>> Start ENTRIES SHOWN

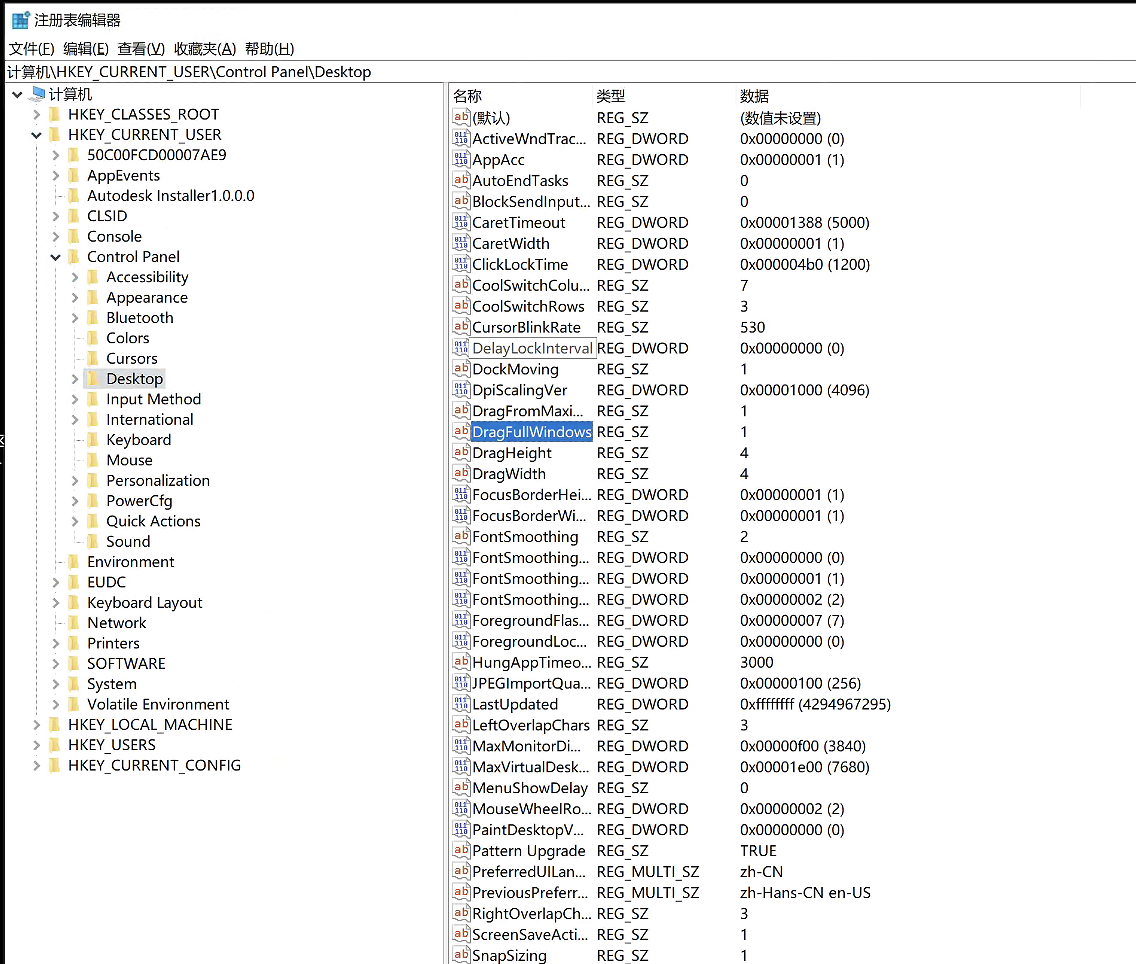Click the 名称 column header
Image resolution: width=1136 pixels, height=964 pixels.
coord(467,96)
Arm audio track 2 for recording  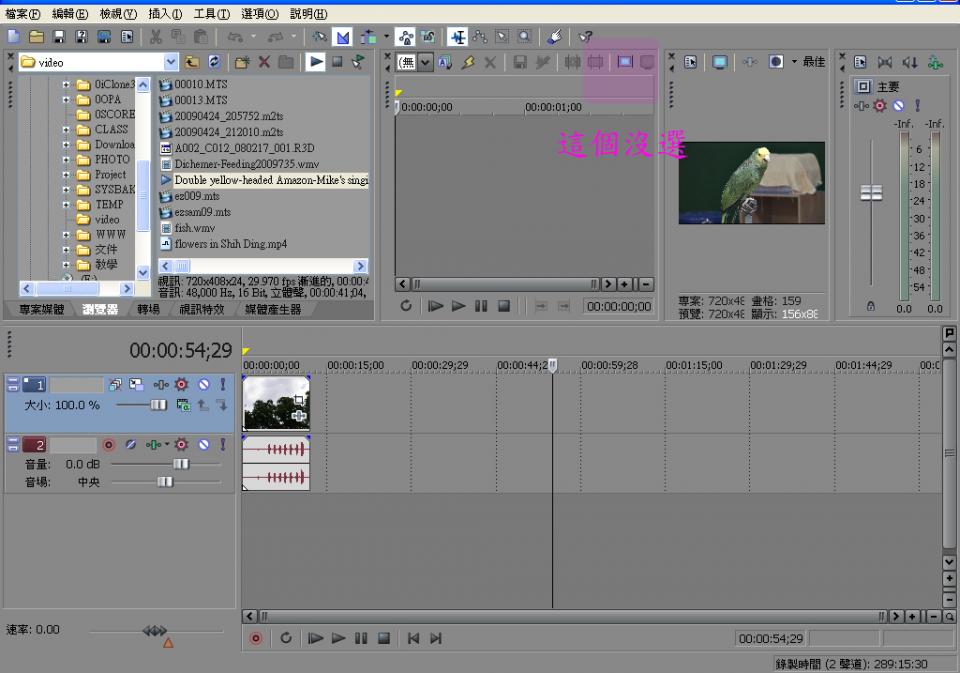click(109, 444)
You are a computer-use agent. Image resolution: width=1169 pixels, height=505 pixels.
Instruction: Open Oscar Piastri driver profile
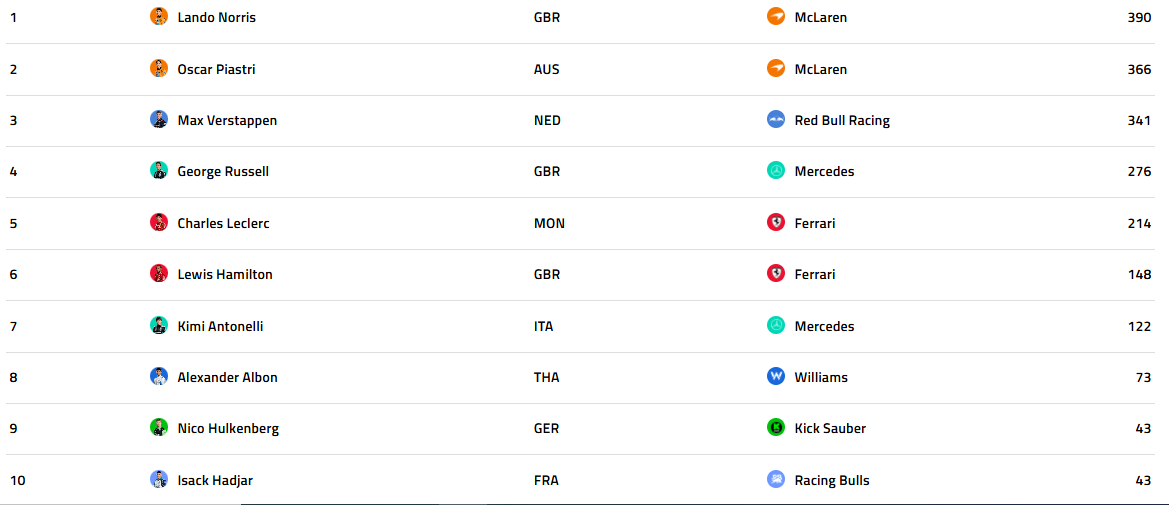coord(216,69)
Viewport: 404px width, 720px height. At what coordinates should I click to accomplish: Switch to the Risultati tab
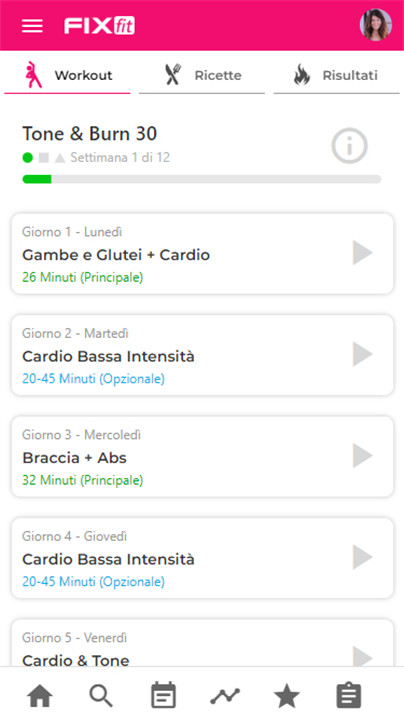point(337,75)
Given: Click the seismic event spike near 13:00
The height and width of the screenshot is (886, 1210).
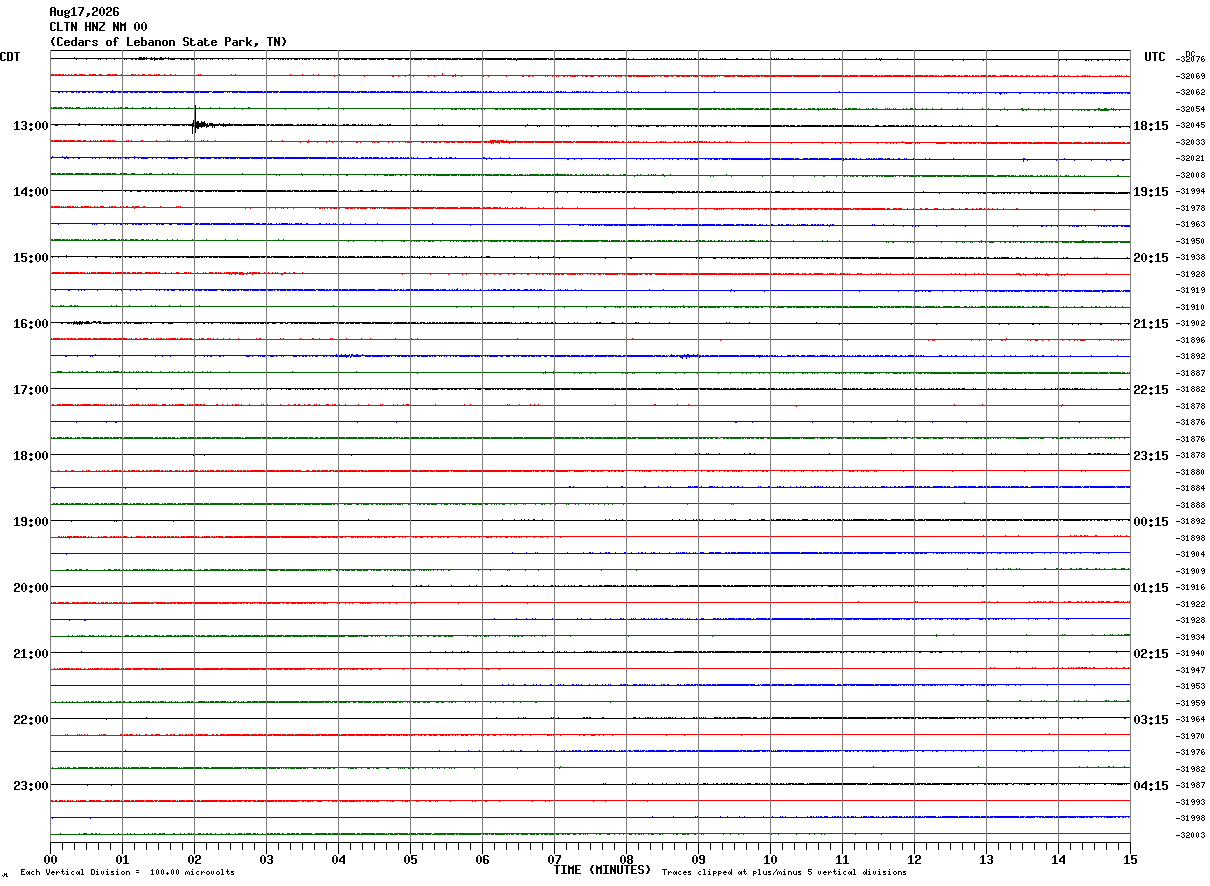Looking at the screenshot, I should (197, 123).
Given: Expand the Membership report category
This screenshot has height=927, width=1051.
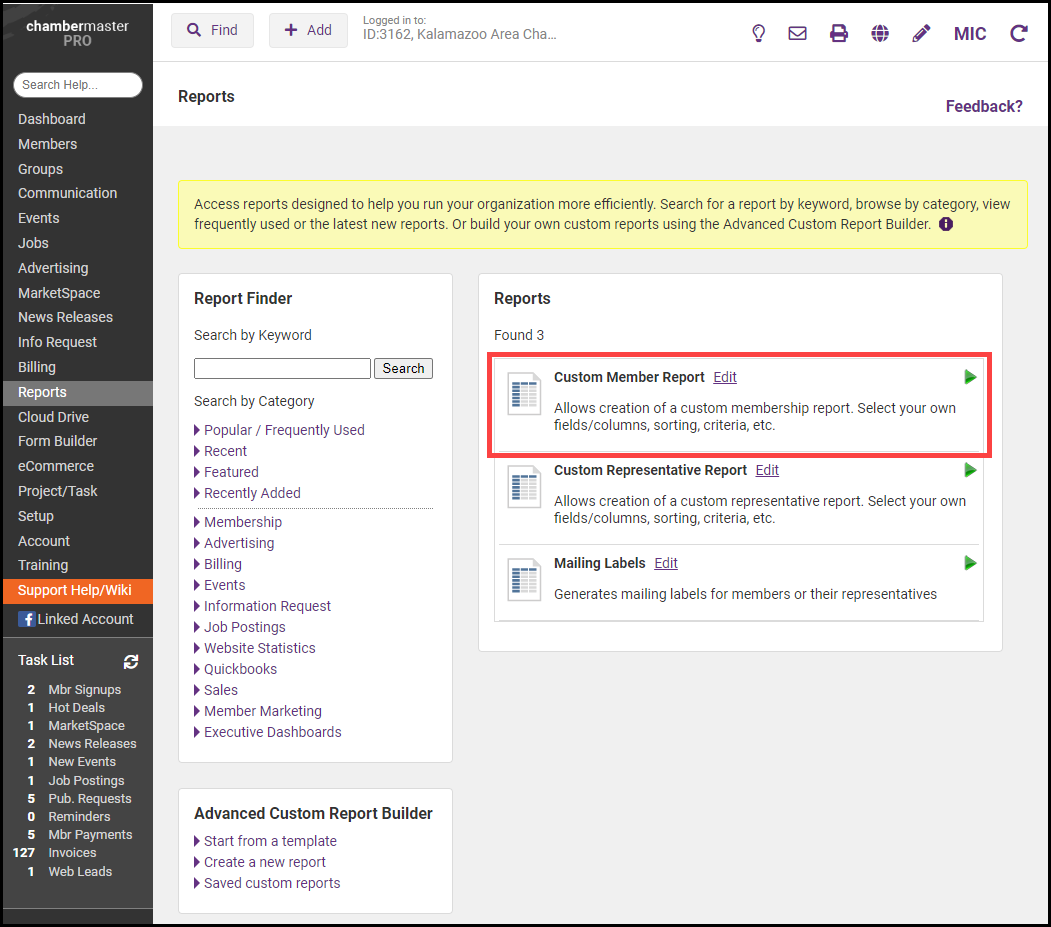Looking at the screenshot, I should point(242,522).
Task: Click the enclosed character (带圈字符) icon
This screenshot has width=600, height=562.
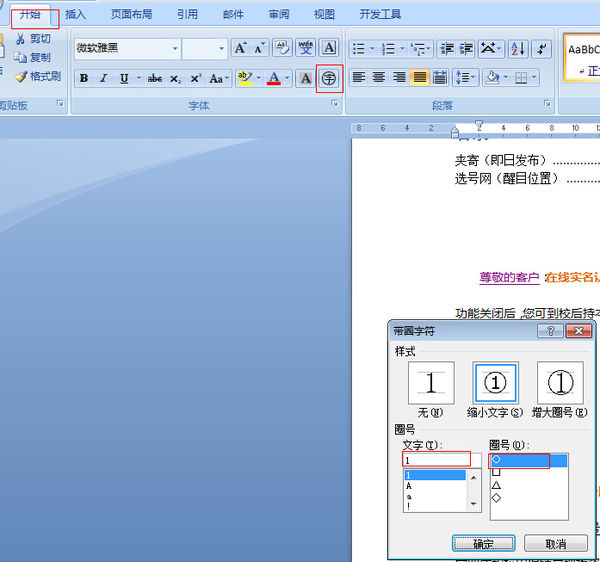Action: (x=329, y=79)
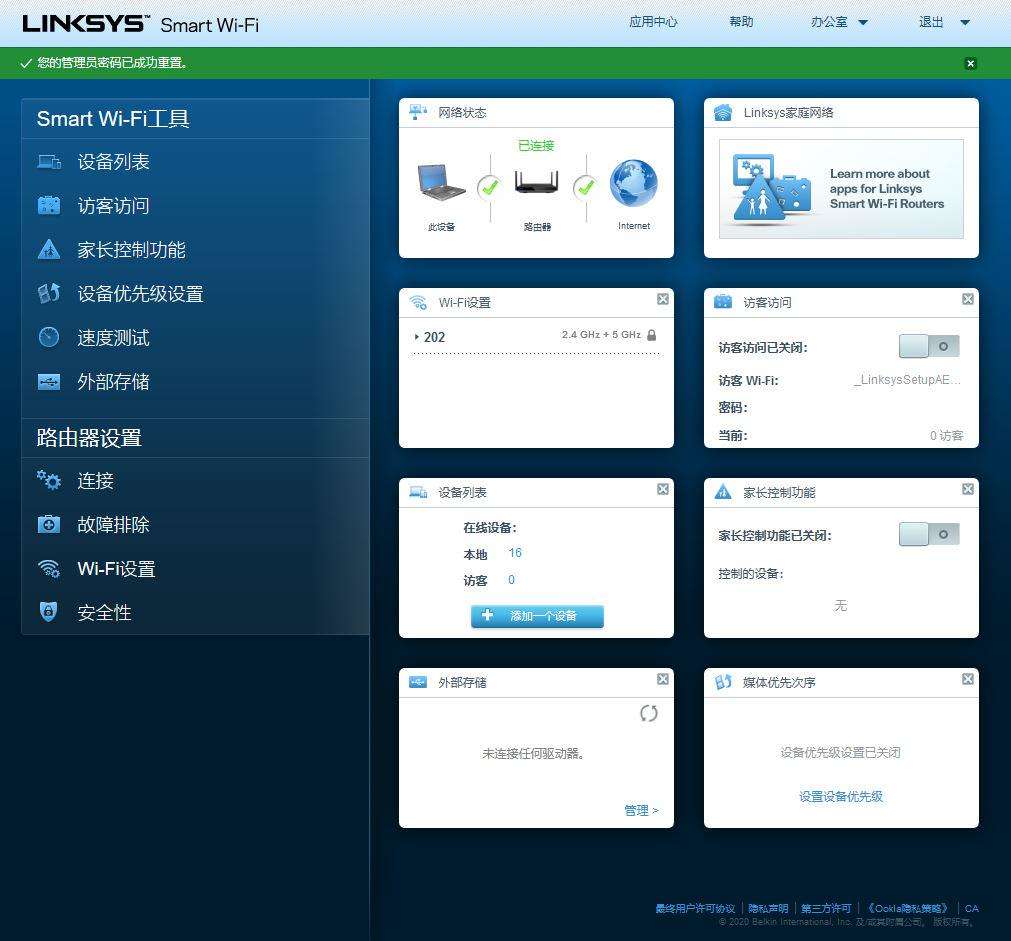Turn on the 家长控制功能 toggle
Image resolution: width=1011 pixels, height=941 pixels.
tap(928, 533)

>> End ENTRIES SHOWN

-- PROBLEM DETAILS --
Copy out everything from the line containing "Task: Click the" down to the end of the data, word for word, and leave the pictures out.

-- EXERCISE ANSWER --
Task: Click the enclosed character (带圈字符) icon
This screenshot has width=600, height=562.
Action: (x=329, y=79)
Turn on the 家长控制功能 toggle
Image resolution: width=1011 pixels, height=941 pixels.
tap(928, 533)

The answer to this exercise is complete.